Uno de esos espectáculos que ha propiciado la coincidencia de las elecciones autonómicas en dos regiones donde además de todos el español, algunos hablan una lengua vernácula, ha sido el esperpéntico uso que de las lenguas están realizando los políticos en cada una de ellas.
 
            Para empezar el caso vasco: unos candidatos que hablan mal el vascuence –lo que se evidencia en que los discursos los leen, los recitan a trompicones, nerviosos pero con impostada naturalidad-, contándoles a unos señores la mitad de los cuales no le entiende una patata, y la otra mitad, que le entiende, lo consigue gracias a que lo habla igual de mal que ellos, mientras todos hacen como que entienden y respiran aliviados cuando al final se enteran del mensaje gracias a que el mismo que lo expresó a trompicones en vascuence se lo traduce a un perfecto español, no deja de ser un espectáculo digno de una página bíblica como la de Babel o hasta más divertida.
 
            Yo mismo viví parecido espectáculo hace ya varios años en Bilbao cuando acudí a una función de ópera en la capital vizcaína. A la obra precedió un discursito de presentación que fue realizado en vascuence y que nadie entendió… pero que nadie objetó (como para objetar estaba la cosa). A la indicación de quien estaba aleccionado sobre el momento en el que el discurso terminaba y había que aplaudir, todo el público sin excepción lo hizo obedientemente. Luego la ópera, cantada en versión original, esto es en italiano antiguo, se traducía simultáneamente mediante un luminoso… ahora sí, en español. Eso fue hace unos años. Imagino que hoy día, la traducción simultánea será también en vascuence, más divertido todavía…
 

           Conozco una persona que no es vasco ni por familia ni por nacimiento pero sí muy “implicado” en el esfuerzo abertzale, el cual me reconoció una vez que cuando sale al campo con su batua de ikastola, - “batua" significa “unificado", (“bat” es “uno” en vascuence) y es el vascuence nacionalista- y habla con los verdaderos vascoparlantes, ni él los entiende a ellos, ni ellos le entienden a él.

(Entradas almacenadas)
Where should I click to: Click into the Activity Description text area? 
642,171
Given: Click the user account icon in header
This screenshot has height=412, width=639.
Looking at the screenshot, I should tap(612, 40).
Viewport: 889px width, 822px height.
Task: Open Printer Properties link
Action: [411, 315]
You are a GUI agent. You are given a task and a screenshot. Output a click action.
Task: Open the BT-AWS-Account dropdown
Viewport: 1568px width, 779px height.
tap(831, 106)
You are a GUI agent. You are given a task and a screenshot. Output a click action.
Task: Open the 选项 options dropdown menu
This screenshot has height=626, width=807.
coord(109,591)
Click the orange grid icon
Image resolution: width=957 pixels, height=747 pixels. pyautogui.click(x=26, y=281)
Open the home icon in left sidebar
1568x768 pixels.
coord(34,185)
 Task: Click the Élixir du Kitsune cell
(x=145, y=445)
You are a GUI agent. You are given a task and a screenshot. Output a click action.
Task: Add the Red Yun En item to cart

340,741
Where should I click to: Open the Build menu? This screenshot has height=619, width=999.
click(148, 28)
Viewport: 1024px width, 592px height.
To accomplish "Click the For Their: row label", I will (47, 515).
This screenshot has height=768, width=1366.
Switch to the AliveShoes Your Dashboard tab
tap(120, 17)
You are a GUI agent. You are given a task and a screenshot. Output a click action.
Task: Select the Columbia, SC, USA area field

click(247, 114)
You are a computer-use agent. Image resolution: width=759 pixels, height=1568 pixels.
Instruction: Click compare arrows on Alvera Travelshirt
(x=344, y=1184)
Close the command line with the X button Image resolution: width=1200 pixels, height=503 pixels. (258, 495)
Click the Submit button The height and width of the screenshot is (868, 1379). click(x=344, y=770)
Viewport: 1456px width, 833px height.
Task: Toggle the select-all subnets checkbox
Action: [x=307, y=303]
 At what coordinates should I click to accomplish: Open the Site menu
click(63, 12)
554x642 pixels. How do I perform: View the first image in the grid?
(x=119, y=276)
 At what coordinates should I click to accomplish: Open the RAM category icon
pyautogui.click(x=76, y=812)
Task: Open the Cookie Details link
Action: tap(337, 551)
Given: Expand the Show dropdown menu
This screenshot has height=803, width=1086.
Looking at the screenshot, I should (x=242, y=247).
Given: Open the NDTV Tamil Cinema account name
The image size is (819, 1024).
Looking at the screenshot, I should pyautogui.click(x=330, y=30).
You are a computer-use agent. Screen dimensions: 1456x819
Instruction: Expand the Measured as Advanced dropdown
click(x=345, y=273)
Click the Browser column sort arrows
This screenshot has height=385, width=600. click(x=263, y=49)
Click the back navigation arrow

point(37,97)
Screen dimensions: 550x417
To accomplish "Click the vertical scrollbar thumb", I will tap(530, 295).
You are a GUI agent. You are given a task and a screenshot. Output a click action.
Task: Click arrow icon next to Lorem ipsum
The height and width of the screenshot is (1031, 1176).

■ **Tareas**
1 > Responde estas preguntas sobre el fragmento:
(a) ¿En qué ciudad se celebró la función de ópera que se describe?
(b) ¿En qué idioma se cantó esa ópera?
(c) ¿Qué significa "bat" en vascuence?
2 > Resume el fragmento en dos oraciones.

■ **Respuestas por tarea**
1 >
(a) En Bilbao.
(b) En italiano antiguo, su versión original.
(c) "Uno".

2 > El fragmento critica como esperpéntico el uso que los políticos hacen de las lenguas en las elecciones autonómicas de dos regiones. Describe a candidatos vascos que leen a trompicones discursos en vascuence que luego traducen a un perfecto español, y lo ilustra con una función de ópera en Bilbao precedida de un discurso en vascuence que nadie entendió y con una persona que habla el batua, el vascuence nacionalista unificado, y no se entiende con los verdaderos vascoparlantes.